Image Courtesy of the U.S. House of
Representatives Photography Office

Best known for being the first black woman to be elected to Congress in the state of North Carolina, Eva Clayton, a Democrat, became known as a vigorous advocate for the concerns of African Americans and for social improvement.

Eva Clayton was born in Savannah, Georgia in 1934. She attended Johnson C. Smith University in North Carolina where she received her B.S. in 1955. She then received her M.S. at North Carolina Central University, graduating in 1962. She then enrolled at the University of North Carolina Law School.

Clayton was simultaneously the director of Health Manpower Development Programs for the University of North Carolina and Assistant Secretary for Community Development for the North Carolina Department of Natural Resources and Community Development from 1977 to 1981. She later served as a member and chair of the Warren County, North Carolina Board of Commissioners from 1982 to 1992.
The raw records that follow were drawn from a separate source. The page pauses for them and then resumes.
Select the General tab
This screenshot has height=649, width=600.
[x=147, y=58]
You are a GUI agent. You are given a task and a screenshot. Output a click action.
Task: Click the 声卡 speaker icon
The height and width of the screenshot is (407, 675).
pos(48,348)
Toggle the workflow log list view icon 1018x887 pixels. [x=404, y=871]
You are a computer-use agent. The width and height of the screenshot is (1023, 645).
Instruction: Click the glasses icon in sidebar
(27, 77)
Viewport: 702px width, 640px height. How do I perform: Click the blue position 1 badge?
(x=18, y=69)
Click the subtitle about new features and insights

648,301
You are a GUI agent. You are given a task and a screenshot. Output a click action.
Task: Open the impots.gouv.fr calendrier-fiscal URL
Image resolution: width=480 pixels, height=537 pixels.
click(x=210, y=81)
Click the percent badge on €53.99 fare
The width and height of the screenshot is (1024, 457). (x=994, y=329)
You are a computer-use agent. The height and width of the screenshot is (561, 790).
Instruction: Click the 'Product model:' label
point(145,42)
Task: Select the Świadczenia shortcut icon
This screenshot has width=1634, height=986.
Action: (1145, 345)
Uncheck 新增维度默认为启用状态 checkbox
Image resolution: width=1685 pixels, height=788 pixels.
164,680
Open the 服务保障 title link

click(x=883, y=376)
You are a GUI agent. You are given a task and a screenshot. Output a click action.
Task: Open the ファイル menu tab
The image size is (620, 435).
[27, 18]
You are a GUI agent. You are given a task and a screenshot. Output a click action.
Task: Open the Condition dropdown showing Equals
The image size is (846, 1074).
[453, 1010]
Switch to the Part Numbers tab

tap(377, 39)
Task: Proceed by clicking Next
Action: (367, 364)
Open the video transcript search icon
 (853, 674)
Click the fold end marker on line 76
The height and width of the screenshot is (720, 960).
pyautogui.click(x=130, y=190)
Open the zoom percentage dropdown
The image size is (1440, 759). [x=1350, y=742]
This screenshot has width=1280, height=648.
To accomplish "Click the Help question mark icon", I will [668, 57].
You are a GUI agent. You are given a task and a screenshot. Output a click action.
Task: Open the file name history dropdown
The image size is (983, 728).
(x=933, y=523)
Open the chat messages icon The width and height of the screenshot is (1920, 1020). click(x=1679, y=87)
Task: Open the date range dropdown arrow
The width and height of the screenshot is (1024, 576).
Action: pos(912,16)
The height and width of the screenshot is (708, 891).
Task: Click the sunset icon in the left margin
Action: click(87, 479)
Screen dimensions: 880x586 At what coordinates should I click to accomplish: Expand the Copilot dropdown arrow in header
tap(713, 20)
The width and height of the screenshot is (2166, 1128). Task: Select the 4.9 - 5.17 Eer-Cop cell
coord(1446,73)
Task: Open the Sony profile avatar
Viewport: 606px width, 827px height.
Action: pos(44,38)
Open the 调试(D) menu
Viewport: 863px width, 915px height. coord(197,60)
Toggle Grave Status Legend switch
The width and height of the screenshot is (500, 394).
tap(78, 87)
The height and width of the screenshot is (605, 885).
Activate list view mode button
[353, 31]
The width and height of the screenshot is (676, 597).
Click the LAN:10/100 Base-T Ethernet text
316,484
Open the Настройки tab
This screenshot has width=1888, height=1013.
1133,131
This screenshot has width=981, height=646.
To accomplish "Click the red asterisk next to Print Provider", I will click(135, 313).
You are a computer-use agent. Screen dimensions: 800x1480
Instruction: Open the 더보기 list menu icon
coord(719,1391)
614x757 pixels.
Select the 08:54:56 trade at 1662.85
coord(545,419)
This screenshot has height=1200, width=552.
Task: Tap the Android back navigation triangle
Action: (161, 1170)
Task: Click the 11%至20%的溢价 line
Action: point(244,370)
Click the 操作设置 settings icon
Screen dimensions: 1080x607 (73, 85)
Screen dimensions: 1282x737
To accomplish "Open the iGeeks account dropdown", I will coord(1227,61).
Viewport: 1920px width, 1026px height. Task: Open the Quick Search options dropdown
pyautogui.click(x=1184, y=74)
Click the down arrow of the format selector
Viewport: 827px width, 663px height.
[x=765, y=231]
Clayton ran for a congressional seat and won in 1992 with over 68 percent of the vote, against her opponent who was a white Republican. Her victory made history, as she became the first African American woman to represent the state of North Carolina as well as one of two African Americans elected to Congress from that state for the first time since Reconstruction.

Eva Clayton has served on the Agriculture and Budget Committees and the Department Operations, Nutrition, and Foreign Agriculture Subcommittee. She was also the co-chair of the Democratic Task Force on Health and member of the Social Security Task Force.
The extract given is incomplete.